Input data Start Marker

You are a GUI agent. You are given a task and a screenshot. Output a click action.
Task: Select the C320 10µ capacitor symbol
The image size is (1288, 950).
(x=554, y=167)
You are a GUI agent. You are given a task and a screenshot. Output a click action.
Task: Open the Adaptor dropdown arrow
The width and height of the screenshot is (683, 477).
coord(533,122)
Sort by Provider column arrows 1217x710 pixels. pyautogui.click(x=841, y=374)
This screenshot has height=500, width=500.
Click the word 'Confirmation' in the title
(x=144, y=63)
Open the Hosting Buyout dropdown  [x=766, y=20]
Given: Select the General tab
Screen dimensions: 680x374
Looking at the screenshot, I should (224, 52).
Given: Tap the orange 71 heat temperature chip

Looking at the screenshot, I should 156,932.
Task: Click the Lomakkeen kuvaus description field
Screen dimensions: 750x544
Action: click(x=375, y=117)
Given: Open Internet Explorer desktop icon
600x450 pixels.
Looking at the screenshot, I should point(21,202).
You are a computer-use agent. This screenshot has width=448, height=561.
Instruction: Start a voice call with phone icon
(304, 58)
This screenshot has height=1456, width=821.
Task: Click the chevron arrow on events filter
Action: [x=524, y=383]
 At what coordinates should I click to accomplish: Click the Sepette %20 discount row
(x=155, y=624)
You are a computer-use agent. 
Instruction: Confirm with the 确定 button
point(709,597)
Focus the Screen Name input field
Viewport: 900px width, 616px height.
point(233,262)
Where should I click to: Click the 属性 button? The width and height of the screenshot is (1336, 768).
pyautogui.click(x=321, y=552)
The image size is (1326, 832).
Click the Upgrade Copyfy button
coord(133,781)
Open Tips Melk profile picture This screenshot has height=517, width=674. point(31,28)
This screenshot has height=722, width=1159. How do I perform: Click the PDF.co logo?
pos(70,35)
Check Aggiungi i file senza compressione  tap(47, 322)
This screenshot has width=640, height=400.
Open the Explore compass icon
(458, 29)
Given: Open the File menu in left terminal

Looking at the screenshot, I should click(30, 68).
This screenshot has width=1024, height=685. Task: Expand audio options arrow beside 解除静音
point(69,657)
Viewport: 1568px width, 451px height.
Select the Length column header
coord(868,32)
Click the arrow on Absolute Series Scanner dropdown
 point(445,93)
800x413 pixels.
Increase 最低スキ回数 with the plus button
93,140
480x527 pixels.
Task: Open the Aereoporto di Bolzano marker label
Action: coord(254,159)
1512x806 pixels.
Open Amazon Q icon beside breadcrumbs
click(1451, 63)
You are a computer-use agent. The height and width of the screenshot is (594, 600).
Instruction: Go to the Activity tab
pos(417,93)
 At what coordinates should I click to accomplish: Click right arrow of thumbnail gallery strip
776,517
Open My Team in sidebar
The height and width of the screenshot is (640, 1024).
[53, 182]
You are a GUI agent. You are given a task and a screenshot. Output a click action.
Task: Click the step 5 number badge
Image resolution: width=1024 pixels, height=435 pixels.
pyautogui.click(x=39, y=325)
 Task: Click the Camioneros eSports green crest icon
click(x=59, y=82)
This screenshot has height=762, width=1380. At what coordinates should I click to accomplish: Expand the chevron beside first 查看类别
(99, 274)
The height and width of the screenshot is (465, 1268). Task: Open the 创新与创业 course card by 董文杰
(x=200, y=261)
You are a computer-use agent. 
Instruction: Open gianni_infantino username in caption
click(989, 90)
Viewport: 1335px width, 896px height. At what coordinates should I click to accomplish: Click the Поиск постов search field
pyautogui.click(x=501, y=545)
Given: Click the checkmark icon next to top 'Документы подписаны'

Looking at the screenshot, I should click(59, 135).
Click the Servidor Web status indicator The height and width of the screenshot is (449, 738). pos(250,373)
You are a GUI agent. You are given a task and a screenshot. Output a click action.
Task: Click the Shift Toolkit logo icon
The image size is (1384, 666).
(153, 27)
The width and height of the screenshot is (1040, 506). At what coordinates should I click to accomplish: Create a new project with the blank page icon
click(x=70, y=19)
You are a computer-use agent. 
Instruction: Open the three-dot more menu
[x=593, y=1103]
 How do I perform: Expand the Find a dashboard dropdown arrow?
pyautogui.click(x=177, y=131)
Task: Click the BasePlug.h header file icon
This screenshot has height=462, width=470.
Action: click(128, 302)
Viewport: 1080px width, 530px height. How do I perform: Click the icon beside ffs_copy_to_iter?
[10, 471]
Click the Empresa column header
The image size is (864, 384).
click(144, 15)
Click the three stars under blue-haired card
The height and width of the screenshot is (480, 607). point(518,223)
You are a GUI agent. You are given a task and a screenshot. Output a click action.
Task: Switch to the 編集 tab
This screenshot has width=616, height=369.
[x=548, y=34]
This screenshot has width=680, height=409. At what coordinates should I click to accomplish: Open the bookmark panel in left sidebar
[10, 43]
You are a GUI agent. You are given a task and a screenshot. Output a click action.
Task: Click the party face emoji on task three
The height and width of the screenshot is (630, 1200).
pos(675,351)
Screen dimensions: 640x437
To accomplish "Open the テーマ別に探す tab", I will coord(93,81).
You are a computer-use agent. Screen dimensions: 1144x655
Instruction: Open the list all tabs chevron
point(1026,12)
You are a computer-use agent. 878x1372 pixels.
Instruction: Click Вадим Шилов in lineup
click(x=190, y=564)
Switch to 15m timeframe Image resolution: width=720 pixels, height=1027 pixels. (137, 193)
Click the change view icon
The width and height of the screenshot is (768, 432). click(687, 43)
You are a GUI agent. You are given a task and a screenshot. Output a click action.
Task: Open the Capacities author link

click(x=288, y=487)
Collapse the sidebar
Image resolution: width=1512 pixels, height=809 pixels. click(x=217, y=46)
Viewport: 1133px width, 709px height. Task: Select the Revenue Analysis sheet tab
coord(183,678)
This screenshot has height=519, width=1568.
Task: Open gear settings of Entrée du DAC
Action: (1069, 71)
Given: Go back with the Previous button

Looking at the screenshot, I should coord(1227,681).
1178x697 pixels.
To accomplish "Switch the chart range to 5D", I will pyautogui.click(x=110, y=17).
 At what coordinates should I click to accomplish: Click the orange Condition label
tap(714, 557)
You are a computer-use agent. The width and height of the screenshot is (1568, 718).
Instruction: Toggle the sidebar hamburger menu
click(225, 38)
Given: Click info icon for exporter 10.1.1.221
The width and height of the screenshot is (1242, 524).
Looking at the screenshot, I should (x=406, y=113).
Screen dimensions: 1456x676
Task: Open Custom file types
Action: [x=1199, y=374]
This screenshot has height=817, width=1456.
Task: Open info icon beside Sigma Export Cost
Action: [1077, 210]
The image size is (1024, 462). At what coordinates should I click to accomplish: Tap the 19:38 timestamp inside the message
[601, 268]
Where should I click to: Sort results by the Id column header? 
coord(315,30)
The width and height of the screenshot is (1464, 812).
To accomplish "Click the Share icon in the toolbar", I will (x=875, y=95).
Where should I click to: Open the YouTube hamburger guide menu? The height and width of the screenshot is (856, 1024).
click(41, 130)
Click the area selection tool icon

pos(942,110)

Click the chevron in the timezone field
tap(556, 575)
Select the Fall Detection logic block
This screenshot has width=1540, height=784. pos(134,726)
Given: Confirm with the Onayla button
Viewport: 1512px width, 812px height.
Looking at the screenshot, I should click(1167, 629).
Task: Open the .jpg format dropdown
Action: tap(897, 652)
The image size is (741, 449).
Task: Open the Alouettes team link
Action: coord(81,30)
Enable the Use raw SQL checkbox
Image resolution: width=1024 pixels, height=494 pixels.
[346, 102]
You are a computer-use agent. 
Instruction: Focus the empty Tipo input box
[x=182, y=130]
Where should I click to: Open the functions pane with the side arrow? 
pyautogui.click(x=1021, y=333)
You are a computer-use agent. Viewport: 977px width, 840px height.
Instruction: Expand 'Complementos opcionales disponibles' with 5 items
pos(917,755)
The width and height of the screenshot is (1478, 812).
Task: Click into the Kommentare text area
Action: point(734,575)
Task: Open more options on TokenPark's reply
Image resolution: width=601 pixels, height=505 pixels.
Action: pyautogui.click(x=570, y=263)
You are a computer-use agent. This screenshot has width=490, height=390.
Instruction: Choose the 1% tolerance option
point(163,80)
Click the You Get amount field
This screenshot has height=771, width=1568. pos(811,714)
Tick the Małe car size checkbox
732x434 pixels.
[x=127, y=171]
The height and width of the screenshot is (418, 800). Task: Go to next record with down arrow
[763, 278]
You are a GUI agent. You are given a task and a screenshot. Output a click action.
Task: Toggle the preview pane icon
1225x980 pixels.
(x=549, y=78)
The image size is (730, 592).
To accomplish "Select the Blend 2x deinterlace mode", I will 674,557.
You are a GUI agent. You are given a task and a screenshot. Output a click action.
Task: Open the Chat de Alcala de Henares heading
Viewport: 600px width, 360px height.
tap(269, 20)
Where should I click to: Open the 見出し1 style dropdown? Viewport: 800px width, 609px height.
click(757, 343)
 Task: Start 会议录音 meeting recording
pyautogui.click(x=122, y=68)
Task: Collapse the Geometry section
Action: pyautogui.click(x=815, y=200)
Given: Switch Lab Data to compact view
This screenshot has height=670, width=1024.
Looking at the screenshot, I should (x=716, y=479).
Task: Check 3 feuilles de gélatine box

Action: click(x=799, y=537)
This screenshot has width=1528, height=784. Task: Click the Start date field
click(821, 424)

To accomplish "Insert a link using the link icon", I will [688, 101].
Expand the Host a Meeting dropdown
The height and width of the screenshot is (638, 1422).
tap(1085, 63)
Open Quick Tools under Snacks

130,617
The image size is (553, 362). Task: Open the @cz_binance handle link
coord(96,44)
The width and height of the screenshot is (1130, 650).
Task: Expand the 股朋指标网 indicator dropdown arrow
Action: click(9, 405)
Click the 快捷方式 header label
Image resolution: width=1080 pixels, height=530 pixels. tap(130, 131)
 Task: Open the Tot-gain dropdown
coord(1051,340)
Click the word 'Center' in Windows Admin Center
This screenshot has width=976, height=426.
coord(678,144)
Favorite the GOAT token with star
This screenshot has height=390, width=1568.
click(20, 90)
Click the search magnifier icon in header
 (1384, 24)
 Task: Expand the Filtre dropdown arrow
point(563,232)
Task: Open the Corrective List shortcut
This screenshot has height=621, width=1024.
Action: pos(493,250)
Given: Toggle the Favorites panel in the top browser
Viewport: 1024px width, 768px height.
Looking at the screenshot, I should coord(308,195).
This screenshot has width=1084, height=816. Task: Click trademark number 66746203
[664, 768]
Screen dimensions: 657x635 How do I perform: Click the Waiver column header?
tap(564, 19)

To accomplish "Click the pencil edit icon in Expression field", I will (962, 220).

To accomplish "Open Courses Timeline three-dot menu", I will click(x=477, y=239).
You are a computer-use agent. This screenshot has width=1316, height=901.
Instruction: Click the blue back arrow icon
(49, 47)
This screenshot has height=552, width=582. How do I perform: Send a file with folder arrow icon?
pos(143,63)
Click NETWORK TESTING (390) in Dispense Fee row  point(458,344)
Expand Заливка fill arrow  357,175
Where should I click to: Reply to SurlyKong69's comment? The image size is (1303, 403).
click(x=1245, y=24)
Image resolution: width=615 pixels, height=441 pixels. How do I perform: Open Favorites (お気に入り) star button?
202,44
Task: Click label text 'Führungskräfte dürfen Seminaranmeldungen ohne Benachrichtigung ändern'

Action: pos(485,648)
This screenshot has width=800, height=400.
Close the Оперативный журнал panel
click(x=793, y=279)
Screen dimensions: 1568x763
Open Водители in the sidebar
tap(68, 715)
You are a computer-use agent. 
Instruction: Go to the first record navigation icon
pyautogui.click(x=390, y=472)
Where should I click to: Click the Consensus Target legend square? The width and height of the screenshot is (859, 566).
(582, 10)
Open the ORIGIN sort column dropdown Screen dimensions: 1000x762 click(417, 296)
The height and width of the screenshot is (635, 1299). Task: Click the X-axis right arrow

Input data End Marker

Every line above that holds the word "Switch" should be copied out.

(Response area):
Task: Switch to the 編集 tab
Switch to 15m timeframe Image resolution: width=720 pixels, height=1027 pixels. (137, 193)
To accomplish "Switch the chart range to 5D", I will pyautogui.click(x=110, y=17).
Given: Switch Lab Data to compact view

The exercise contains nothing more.